### Exercise details
Would you transcribe the records below from the line with "Bookmark Mori Calliope's tweet" to the line with "Given: Click the Wolves crest in club sites", ends included, exactly and with nothing more, leaving the pictures out?

### Dataset records
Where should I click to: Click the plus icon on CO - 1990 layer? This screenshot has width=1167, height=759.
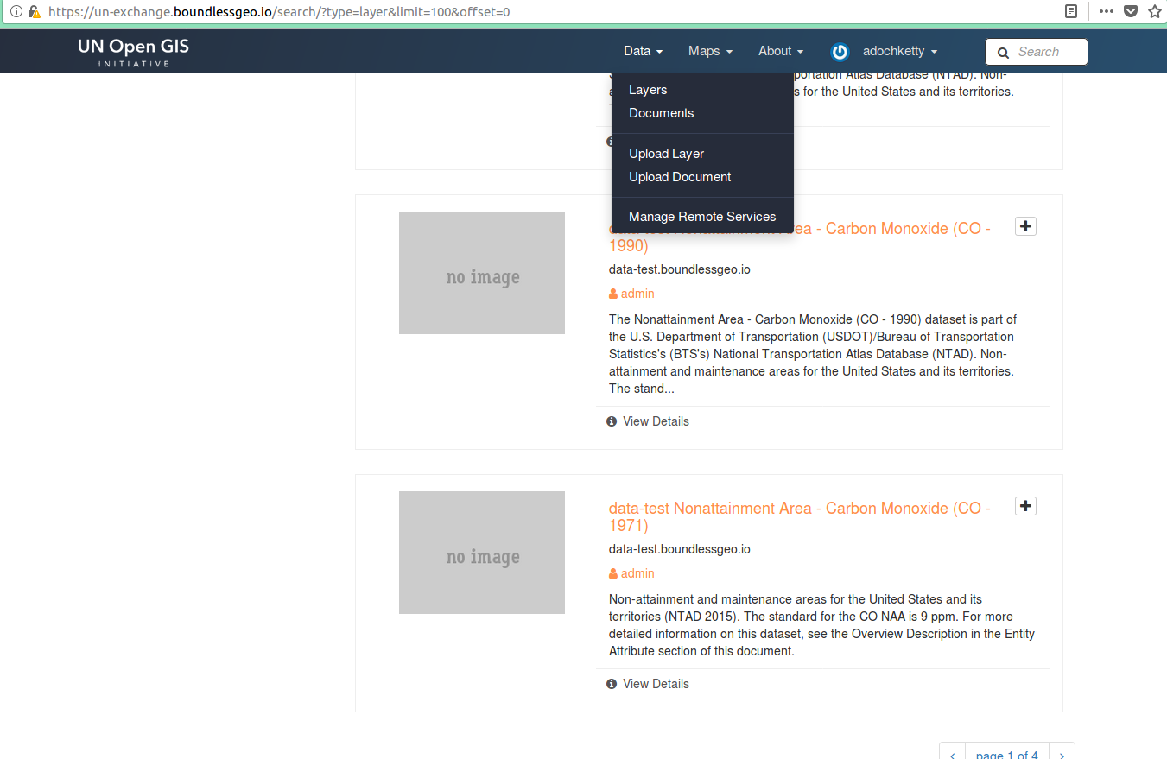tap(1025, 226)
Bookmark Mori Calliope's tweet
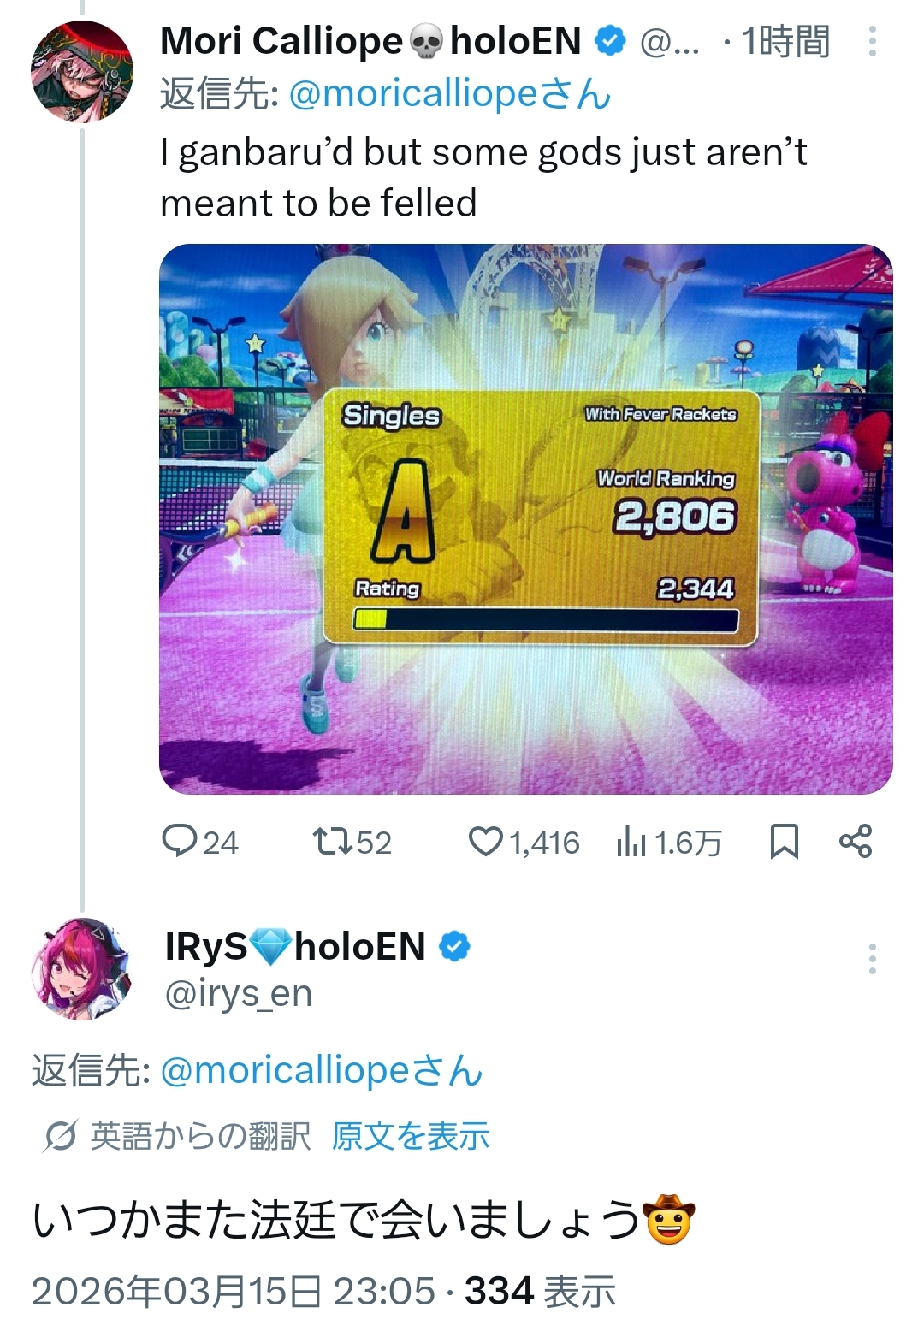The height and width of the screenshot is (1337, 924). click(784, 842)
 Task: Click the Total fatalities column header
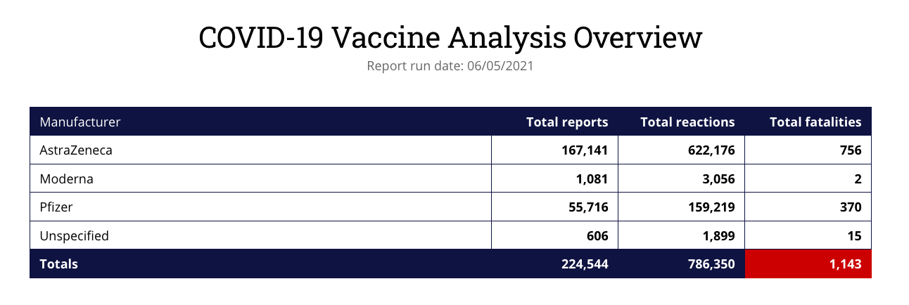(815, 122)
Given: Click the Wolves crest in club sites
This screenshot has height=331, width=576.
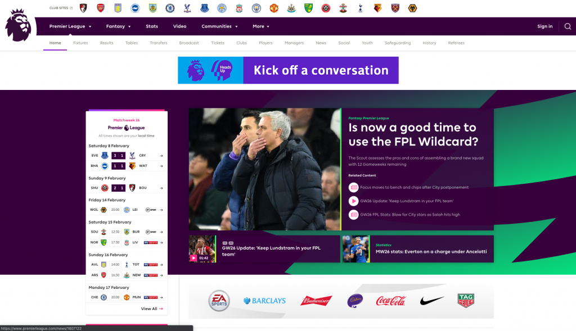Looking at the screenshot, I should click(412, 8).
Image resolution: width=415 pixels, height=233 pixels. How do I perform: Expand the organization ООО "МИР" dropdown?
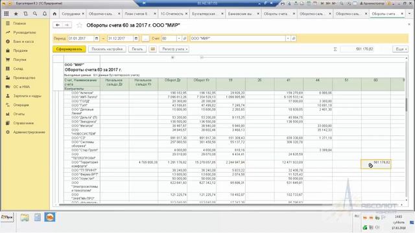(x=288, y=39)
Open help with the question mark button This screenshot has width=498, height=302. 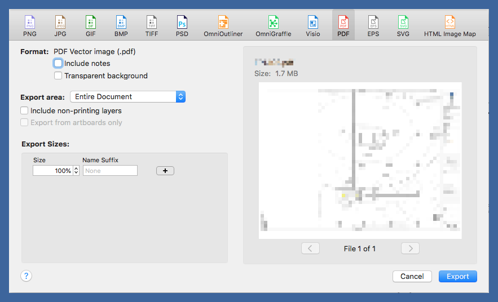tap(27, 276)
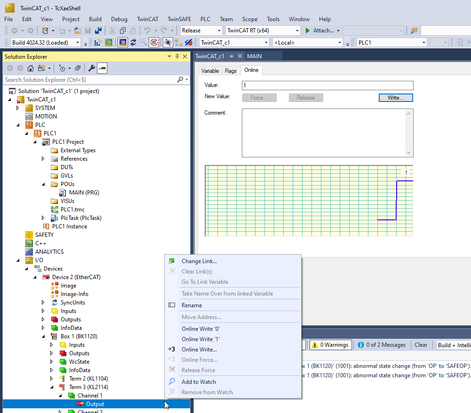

==

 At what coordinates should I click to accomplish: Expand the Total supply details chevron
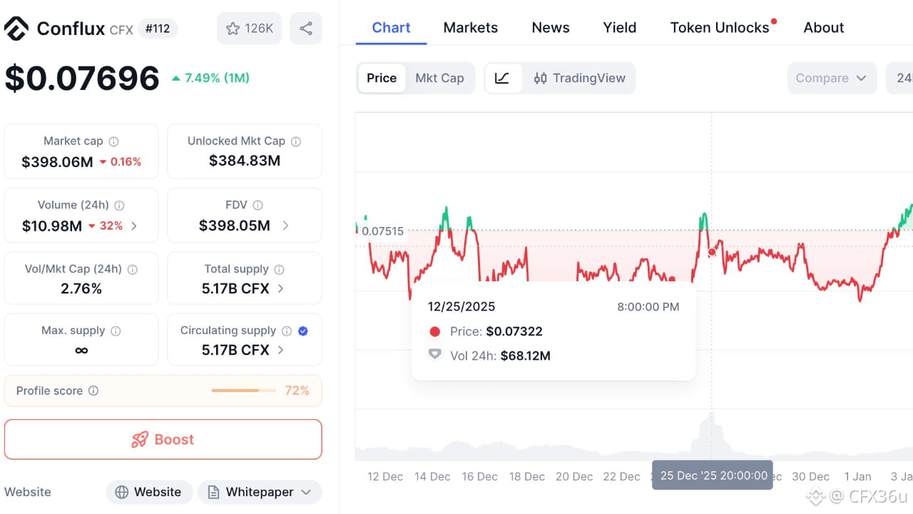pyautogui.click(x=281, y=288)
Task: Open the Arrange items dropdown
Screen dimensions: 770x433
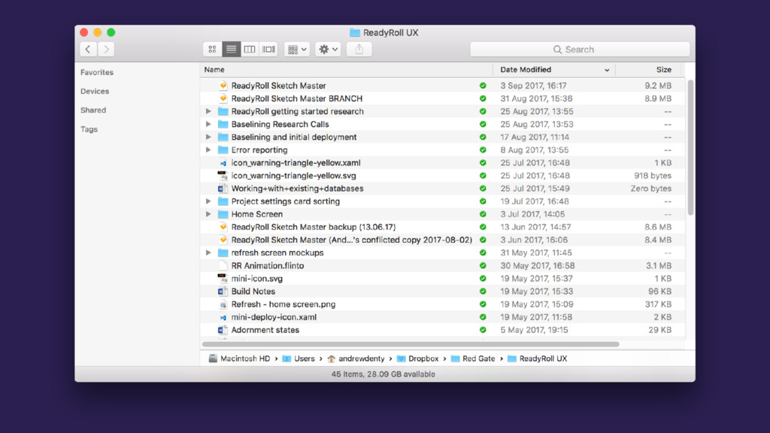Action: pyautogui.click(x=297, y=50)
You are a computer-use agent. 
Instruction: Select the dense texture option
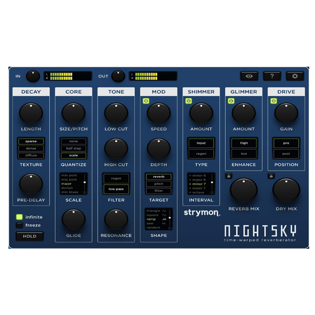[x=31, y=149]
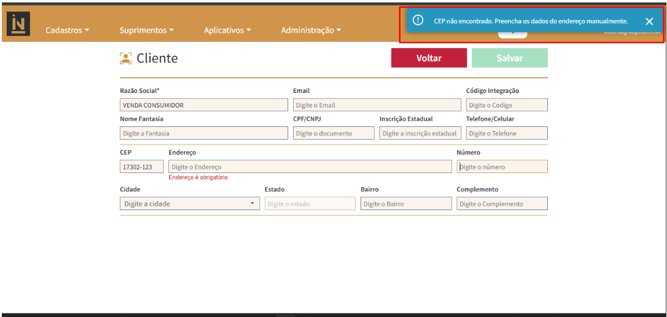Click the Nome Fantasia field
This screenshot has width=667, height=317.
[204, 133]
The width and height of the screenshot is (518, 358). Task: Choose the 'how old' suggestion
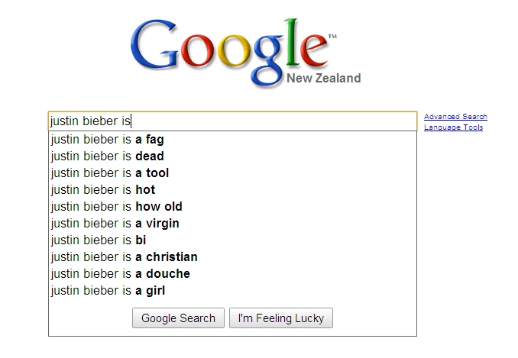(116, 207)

### Answer to this problem
Bookmark Mori Calliope's tweet
The height and width of the screenshot is (1337, 924). click(784, 842)
 Task: Click the Total fatalities column header
(815, 122)
Given: Click the Wolves crest in club sites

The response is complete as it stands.